YOUR GOAL >> Count every line in the following entries that holds the word "user". Only the number should be given.

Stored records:

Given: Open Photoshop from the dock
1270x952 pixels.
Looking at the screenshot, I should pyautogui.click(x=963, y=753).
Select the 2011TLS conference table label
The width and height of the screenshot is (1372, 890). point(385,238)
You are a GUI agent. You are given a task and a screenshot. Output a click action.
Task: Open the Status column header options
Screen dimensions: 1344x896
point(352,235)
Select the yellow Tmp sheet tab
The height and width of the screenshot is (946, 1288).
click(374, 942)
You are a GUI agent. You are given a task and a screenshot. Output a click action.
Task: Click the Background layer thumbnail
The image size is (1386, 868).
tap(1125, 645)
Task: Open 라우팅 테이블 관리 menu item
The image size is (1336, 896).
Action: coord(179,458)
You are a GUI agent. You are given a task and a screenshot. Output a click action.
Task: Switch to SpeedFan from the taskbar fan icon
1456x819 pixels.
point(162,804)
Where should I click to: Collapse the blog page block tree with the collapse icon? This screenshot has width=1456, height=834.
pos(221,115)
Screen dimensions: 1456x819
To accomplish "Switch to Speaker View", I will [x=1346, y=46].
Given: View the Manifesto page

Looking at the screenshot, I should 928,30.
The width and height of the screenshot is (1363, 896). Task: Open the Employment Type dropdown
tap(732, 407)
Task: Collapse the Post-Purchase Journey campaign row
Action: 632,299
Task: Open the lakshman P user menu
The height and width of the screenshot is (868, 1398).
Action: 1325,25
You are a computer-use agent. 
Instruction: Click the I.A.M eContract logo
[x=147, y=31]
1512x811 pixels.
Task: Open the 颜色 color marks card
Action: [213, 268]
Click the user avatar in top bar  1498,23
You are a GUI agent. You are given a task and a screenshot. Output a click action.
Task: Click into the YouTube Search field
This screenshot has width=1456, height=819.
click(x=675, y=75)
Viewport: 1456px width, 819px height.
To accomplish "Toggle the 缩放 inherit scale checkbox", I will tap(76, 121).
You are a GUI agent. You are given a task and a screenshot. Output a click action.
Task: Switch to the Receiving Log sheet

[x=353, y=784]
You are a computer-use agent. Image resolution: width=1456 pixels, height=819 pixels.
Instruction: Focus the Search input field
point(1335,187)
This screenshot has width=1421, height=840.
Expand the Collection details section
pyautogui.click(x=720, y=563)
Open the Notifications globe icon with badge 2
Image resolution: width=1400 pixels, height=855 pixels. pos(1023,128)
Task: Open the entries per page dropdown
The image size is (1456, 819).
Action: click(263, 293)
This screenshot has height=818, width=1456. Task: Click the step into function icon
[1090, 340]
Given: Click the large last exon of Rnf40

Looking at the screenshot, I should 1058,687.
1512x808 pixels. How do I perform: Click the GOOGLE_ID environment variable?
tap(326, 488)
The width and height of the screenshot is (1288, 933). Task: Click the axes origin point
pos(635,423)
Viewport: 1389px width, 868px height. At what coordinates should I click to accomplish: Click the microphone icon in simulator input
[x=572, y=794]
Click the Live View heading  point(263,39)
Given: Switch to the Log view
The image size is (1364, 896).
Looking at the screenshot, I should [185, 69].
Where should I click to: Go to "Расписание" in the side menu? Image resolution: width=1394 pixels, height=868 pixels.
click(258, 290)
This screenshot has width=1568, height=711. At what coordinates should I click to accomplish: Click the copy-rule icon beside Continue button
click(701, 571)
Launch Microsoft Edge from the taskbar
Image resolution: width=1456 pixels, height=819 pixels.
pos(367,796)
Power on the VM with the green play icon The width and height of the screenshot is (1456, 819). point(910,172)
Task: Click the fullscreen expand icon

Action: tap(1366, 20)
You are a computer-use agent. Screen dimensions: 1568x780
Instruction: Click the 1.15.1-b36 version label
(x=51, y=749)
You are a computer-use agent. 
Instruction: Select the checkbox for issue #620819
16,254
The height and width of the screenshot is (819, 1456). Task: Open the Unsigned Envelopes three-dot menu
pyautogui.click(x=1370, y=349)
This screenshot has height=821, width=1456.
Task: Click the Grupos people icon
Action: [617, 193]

WRITTEN ANSWER >> 2